● Problem: Look through the data below, tally the lines where "sidebar" occurs, and write the total alone.

Saved data entries
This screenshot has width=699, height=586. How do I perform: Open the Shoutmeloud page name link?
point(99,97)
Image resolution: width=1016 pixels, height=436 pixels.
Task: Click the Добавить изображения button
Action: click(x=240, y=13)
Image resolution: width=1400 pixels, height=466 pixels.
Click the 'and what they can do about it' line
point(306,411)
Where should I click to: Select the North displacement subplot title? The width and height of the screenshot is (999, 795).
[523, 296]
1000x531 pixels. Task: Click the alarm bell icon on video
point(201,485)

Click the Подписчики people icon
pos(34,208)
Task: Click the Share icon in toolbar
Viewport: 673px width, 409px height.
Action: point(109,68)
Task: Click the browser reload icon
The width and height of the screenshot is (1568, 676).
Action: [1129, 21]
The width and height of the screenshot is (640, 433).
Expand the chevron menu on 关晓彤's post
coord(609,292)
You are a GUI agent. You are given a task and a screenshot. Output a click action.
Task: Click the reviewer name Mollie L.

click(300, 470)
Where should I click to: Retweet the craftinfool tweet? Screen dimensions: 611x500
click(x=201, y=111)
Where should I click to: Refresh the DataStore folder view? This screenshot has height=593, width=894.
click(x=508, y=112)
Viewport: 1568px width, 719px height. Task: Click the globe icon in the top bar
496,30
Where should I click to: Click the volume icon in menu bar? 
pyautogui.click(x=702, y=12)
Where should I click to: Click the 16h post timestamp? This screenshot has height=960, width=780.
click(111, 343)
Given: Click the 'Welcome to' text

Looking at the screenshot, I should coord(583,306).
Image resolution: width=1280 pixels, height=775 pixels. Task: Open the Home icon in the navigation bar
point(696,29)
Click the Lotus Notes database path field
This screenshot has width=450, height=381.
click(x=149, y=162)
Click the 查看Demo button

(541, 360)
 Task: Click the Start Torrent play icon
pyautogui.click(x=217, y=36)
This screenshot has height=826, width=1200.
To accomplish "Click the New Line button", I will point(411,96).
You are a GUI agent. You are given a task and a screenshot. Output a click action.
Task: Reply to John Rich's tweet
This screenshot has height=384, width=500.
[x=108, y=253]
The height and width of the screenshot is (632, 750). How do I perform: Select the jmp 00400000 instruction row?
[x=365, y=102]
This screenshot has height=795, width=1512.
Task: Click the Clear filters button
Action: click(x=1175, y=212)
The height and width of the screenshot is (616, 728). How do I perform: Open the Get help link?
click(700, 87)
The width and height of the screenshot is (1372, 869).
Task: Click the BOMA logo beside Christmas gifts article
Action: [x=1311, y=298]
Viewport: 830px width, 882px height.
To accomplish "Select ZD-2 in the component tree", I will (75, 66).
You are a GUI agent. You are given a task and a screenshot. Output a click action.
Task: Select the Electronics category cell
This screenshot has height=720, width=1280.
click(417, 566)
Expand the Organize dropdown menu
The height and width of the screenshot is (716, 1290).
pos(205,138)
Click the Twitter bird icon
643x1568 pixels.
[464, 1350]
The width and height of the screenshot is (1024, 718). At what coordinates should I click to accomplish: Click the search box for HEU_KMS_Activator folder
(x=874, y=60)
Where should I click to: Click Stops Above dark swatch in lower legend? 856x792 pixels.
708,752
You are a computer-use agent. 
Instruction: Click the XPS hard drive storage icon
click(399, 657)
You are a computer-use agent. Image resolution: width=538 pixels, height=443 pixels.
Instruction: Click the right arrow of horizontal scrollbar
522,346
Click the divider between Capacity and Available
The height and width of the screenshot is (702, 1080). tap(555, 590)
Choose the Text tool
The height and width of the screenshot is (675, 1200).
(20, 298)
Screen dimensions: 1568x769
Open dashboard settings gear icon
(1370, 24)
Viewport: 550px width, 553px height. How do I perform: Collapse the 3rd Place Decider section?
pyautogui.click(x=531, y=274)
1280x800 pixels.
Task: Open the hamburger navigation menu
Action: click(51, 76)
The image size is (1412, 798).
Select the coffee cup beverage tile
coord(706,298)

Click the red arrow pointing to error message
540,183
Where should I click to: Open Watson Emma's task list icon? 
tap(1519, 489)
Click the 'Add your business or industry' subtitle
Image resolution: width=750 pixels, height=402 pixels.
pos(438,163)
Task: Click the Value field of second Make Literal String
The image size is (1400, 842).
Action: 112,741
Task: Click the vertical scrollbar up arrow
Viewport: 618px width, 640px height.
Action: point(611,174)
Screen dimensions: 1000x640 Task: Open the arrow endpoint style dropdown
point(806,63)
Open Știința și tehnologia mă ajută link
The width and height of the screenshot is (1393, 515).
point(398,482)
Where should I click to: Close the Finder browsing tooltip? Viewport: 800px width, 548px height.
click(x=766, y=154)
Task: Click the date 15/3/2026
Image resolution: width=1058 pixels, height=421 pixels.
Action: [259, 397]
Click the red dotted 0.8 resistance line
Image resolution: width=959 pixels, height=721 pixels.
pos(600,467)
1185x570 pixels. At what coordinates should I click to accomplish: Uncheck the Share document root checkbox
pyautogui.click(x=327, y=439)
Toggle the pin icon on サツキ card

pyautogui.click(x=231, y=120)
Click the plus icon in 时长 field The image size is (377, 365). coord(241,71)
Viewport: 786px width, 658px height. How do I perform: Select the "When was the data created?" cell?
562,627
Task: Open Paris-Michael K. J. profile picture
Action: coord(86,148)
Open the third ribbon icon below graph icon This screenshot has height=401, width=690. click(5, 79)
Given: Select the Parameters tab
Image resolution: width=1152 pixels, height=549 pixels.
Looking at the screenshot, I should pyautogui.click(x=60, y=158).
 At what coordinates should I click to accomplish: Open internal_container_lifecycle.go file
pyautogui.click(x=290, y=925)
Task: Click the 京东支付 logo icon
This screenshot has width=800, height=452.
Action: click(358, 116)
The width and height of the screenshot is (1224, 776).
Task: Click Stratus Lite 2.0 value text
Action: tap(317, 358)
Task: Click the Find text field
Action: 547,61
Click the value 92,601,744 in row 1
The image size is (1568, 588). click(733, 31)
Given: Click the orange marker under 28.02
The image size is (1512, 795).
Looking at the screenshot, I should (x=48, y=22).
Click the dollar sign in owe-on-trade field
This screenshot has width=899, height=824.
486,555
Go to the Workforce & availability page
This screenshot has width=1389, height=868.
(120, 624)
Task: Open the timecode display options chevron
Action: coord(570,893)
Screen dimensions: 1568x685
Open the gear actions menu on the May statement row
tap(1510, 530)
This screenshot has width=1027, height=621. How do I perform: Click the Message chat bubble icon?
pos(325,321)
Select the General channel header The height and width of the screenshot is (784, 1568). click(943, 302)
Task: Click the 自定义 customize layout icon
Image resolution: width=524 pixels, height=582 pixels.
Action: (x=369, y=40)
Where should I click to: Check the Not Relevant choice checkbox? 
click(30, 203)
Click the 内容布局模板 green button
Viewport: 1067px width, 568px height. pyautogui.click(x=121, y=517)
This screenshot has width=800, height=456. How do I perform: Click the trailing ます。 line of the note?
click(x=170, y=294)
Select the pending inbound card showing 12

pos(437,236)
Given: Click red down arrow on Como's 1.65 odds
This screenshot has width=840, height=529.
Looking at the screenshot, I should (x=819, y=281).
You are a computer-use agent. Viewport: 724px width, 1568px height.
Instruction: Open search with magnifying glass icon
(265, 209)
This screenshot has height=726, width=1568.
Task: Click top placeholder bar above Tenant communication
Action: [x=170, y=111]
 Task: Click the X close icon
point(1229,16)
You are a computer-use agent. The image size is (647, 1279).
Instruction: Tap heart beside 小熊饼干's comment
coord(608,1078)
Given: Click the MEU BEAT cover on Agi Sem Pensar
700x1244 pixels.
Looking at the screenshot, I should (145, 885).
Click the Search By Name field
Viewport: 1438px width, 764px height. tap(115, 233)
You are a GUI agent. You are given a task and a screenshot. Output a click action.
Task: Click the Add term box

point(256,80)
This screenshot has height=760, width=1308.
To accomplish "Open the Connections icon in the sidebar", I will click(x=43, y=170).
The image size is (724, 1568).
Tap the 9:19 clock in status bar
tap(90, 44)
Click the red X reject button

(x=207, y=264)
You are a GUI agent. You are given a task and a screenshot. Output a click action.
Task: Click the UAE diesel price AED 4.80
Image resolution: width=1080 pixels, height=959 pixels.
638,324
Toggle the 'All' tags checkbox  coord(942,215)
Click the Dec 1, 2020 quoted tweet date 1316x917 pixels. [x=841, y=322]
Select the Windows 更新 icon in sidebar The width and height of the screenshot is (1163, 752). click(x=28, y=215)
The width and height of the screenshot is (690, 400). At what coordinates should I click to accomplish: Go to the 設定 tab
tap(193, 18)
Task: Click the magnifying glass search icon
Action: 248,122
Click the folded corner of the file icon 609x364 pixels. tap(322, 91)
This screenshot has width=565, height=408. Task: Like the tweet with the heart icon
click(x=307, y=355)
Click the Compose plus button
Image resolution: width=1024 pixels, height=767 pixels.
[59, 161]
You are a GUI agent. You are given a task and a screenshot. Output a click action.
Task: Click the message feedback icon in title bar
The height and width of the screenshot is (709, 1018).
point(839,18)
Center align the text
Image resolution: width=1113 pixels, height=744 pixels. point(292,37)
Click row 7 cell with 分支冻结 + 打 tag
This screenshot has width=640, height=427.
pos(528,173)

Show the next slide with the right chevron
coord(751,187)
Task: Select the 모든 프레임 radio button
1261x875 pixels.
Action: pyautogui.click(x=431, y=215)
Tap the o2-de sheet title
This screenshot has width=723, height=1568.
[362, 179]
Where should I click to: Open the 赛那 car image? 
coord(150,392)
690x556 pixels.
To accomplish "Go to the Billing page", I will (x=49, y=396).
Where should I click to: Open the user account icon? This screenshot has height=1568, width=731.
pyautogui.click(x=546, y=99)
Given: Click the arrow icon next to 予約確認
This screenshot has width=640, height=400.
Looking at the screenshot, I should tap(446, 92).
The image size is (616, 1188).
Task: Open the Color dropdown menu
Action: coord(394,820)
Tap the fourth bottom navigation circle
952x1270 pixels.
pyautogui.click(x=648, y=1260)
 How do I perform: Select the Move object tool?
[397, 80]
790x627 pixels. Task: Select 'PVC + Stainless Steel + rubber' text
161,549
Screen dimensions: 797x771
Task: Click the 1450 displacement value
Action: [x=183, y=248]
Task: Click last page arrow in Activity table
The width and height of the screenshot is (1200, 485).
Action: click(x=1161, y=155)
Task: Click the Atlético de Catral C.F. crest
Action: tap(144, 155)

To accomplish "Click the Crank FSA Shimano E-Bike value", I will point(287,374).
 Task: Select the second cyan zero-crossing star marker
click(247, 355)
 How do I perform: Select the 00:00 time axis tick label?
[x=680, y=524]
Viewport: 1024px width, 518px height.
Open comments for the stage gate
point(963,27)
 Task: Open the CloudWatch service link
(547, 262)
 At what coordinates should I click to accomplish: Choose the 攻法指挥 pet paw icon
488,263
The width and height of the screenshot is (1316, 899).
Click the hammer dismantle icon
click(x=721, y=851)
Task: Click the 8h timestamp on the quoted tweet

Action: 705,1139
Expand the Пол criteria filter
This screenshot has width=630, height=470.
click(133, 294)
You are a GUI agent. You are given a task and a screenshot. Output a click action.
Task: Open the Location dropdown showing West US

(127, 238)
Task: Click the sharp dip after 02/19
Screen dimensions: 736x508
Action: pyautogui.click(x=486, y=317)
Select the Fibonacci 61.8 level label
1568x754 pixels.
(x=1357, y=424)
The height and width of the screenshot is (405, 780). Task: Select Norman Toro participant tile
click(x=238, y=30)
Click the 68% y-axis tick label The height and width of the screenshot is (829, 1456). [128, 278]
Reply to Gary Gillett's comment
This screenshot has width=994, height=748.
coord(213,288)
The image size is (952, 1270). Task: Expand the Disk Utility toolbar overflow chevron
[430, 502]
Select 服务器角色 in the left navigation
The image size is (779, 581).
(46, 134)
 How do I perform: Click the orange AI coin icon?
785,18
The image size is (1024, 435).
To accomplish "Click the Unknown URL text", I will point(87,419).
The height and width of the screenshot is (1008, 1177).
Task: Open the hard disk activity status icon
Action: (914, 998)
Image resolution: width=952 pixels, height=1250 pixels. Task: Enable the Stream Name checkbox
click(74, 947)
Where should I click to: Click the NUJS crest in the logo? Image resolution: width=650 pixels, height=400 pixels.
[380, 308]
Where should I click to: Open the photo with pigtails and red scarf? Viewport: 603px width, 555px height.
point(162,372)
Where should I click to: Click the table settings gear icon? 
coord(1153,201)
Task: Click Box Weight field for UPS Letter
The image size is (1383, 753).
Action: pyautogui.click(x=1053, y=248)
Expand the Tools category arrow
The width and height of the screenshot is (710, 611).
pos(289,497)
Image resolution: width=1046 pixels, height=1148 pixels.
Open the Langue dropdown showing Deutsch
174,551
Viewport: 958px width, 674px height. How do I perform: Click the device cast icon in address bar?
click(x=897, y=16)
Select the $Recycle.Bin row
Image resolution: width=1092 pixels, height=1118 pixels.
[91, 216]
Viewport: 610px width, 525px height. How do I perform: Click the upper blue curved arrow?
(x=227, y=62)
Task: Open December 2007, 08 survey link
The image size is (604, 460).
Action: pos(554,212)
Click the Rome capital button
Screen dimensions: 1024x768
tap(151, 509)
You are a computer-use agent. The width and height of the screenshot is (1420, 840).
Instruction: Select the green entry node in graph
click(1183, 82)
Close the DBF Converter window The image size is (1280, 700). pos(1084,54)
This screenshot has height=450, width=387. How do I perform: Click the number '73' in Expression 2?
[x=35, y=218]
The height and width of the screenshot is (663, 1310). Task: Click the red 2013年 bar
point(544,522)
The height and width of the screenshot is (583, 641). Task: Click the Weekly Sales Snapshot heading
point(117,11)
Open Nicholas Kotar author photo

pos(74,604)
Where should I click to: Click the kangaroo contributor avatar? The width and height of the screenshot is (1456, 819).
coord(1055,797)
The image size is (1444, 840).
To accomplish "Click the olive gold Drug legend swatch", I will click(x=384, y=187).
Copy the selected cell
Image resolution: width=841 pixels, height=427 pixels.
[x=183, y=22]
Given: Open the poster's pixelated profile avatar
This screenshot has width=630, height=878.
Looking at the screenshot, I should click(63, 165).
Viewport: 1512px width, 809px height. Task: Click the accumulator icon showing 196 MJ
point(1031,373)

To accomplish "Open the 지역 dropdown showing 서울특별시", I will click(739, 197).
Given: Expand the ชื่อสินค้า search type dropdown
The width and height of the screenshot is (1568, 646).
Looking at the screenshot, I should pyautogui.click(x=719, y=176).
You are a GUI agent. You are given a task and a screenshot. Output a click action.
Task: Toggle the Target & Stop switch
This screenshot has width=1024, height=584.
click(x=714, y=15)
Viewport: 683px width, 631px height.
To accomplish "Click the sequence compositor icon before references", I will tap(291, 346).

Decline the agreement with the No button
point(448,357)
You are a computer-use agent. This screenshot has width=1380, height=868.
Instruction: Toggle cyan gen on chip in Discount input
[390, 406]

● Exercise output: 2